───── Provided records ─────

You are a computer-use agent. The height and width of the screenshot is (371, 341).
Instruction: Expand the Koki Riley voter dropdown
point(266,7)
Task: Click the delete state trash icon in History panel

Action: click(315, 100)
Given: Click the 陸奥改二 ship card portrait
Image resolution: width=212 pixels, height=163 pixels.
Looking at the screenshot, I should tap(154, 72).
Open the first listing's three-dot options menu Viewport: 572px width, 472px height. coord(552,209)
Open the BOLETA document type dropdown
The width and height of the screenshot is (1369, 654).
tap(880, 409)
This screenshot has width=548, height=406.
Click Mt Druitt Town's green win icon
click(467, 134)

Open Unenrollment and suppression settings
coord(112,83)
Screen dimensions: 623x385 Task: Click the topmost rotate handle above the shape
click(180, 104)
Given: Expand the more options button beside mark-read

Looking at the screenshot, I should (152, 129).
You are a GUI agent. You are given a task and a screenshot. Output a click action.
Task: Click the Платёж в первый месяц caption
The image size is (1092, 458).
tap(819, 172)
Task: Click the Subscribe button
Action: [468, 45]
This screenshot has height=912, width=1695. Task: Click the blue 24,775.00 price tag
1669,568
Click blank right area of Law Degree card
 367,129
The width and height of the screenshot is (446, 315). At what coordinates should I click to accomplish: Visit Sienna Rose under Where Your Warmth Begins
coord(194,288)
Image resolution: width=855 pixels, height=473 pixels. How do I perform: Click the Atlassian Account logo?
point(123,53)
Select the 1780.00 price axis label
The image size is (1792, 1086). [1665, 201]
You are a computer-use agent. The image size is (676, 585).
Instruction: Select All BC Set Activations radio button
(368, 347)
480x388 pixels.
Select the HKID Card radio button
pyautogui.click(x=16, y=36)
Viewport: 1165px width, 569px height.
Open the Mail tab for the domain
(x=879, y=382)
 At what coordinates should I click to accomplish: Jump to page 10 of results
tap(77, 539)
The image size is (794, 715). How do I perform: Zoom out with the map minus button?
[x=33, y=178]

─────

What the task requires
Find how many lines above include "Viewport", then write only that count.

Your solution
2